Many of us are accustomed to Kenya coffees being organized and sold in very small volumes that correspond to one specific estate or washing station (known as “factory” in Kenya) and one specific physical prep. While single-factory lots certainly dominate the highest quality tier, coffee exports as a whole in Kenya reflect the distribution of most producing countries elsewhere: as a wide triangle, with microlots at the top and bulk volumes of various transparency and quality standards comprising the larger, more efficient shipments. Kenya, working the way it does, means the microlot segment is proportionally large compared to other origins. But it rests upon, and interacts with, a bulk market nonetheless.
Each year Royal Coffee invests in select bulk lots with high transparency and very specific physical preparations, in addition to the microlot work. These coffees provide targeted profiles and roasting consistency over larger volumes and longer periods. There are myriad ways to build coffees like these, and considering the assertive attributes of Kenya’s coffee as a whole, each one is naturally a little different.
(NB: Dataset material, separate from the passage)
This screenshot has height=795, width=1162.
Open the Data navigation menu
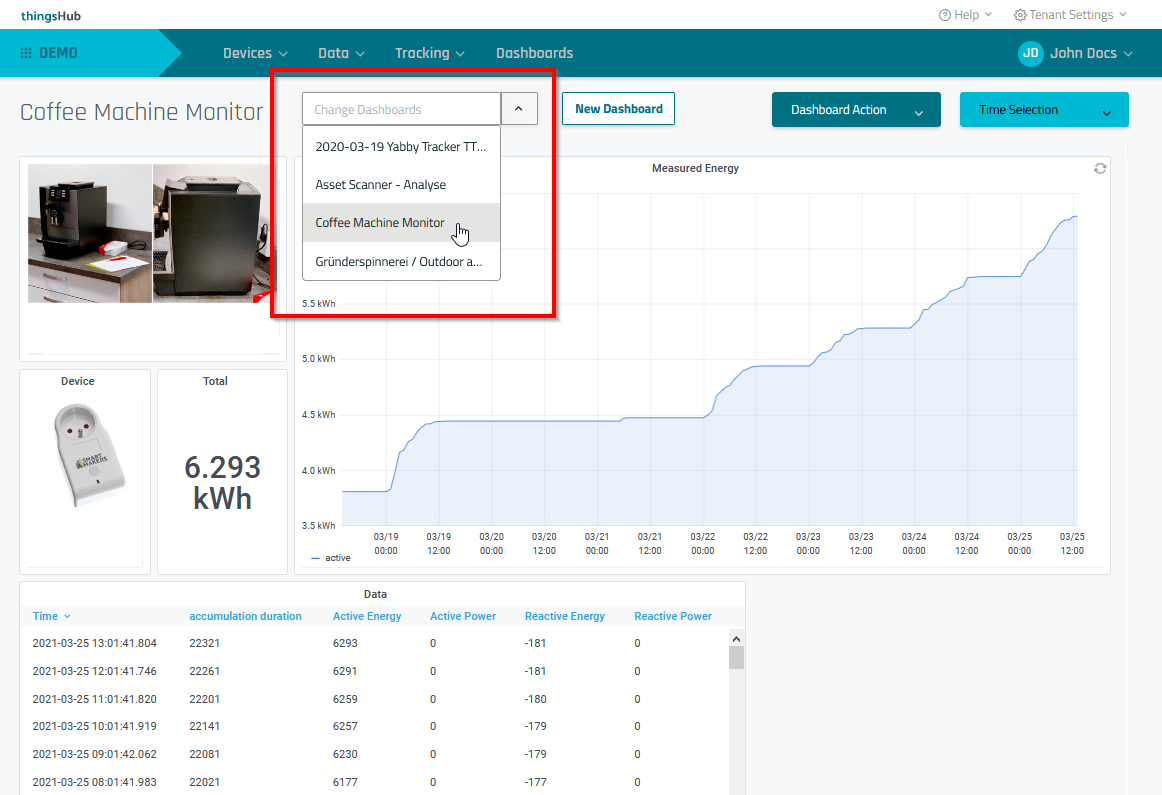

This year’s Kenya AB Plus, 47165, is a combination of processed coffee from select producing groups across Kenya’s famous central counties, whose deliveries are cupped and combined by profile and overall cup quality, and finally milled to a specific screen size distribution for export. The producers include the Muthuthuini Factory in Nyeri County, the Mwiria Factory in Embu County, Gititu Farmers Cooperative Society in Kiambu county, Kangiri Farmers Cooperative Society in Murang’a County, and finally Rukera Estate in Kiambu County. Bulk lots such as this one are created through collaboration between Royal and the exporter, first on the cupping table with representative samples and then duplicated by blending stock lots of pre-milled coffees to match. After the full lot is built, the coffee is re-sorted by color and density and packed for export.